> Ausgangstext
▼

Jutta Pauschenwein: Mittlerweile gibt es an der FH JOANNEUM wesentlich mehr Studiengänge und Lehrgänge, die das ZML-Team betreut, daher ist die Arbeit natürlich sehr viel mehr geworden. Doch ich bin auch froh, dass E-Learning in den letzten zehn Jahren so enorm zugenommen hat. 1999 war es mein Job zu allen Studiengangsleitungen zu gehen und dort Werbung für E-Learning zu machen. Natürlich gab es auch damals schon engagierte Lehrende, die sich dafür interessierten, doch in den Studiengängen selbst war E-Learning überhaupt nicht etabliert und die Studierenden waren Vollzeit-Studentinnen und -Studenten. Die Anfänge des E-Learnings waren eine mühsame Zeit. Das änderte sich schlagartig, als der erste berufsbegleitende Studiengang „Software Design“ an der FH JOANNEUM startete. Plötzlich brauchte man das ZML und unser Know-how ganz dringend.
Christina Mossböck: Sie haben schon sehr viele Forschungsfelder unter die Lupe genommen. Welches davon hat Ihnen am meisten Spaß gemacht und wo haben Sie viel gelernt?
Jutta Pauschenwein: Was ich am meisten schätze und wo mein Herz wirklich aufgeht, sind meine Online-Gruppen, welche ich in unterschiedlichen Größen und zu ganz unterschiedlichen Themen betreue. Ich den letzten Jahren lerne ich über Gruppendynamik in vielen verschiedenen Projekten, vor allem im Bereich der MOOCs (Massive Open Online Courses). Gemeinsam mit zehntausenden von Leuten beschäftige ich mich mit spannenden Themen, wie Social Network Analysis, Creativity oder Intrapreneurship. Dieses Wissen durfte ich dann an der FH JOANNEUM implementieren und in einem 2014 an der FH JOANNEUM gebauten MOOC umsetzen – mit damals 500 weltweiten Lernerinnen und Lernern sowie unseren eigenen Studierenden. Es war lustig und gleichzeitig auch spannend, den Teilnehmerinnen und Teilnehmern die Möglichkeit der internationalen Vernetzung zu bieten und auch selbst studiengangsübergreifende Themen zu finden.
Christina Mossböck: Das heißt, das ZML und Sie waren schon immer ganz vorne dabei.

▲

> Extrahierte Informationen
▼

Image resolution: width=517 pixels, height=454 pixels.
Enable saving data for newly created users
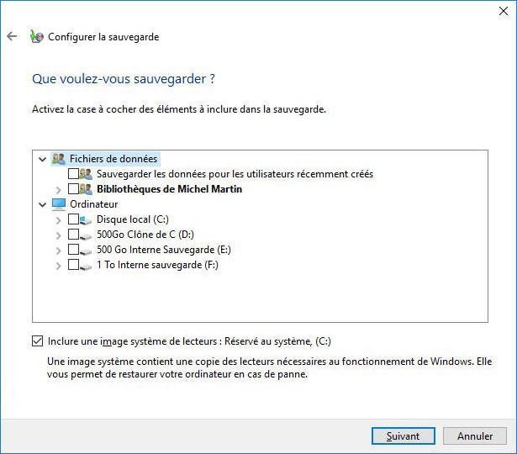(73, 174)
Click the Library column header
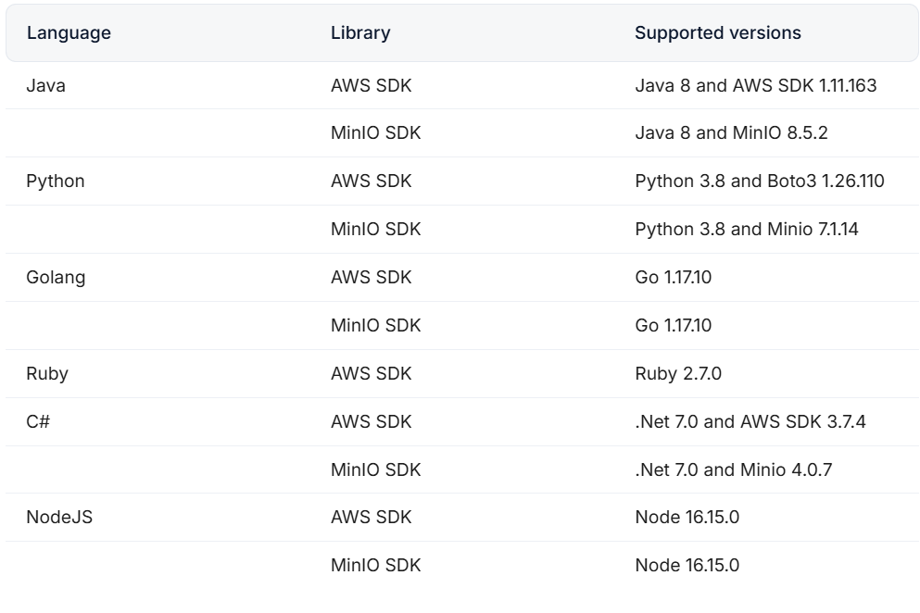 click(360, 33)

▲

> Aufgaben
(a) Ersetze im Ausgangstext „Gruppendynamik“ durch „Teamarbeit“ und gib den Abschnitt neu wieder: Beginne bei den Worten „Jutta Pauschenwein: Was“ und höre nach „Themen zu finden.“ auf.
(b) Fasse den Ausgangstext in zwei Sätzen zusammen.
Das Material steht für sich und gehört nicht zum Ausgangstext.

> Lösungen
(a)
Jutta Pauschenwein: Was ich am meisten schätze und wo mein Herz wirklich aufgeht, sind meine Online-Gruppen, welche ich in unterschiedlichen Größen und zu ganz unterschiedlichen Themen betreue. Ich den letzten Jahren lerne ich über Teamarbeit in vielen verschiedenen Projekten, vor allem im Bereich der MOOCs (Massive Open Online Courses). Gemeinsam mit zehntausenden von Leuten beschäftige ich mich mit spannenden Themen, wie Social Network Analysis, Creativity oder Intrapreneurship. Dieses Wissen durfte ich dann an der FH JOANNEUM implementieren und in einem 2014 an der FH JOANNEUM gebauten MOOC umsetzen – mit damals 500 weltweiten Lernerinnen und Lernern sowie unseren eigenen Studierenden. Es war lustig und gleichzeitig auch spannend, den Teilnehmerinnen und Teilnehmern die Möglichkeit der internationalen Vernetzung zu bieten und auch selbst studiengangsübergreifende Themen zu finden.

(b) Jutta Pauschenwein musste E-Learning 1999 an der FH JOANNEUM noch mühsam bewerben, doch mit dem ersten berufsbegleitenden Studiengang „Software Design“ wurde das ZML plötzlich dringend gebraucht, und heute betreut das Team wesentlich mehr Studiengänge und Lehrgänge. Am meisten schätzt sie ihre Online-Gruppen und das Lernen in MOOCs, dessen Ergebnisse sie 2014 in einem an der FH JOANNEUM gebauten MOOC mit 500 weltweiten Lernerinnen und Lernern sowie eigenen Studierenden umsetzte.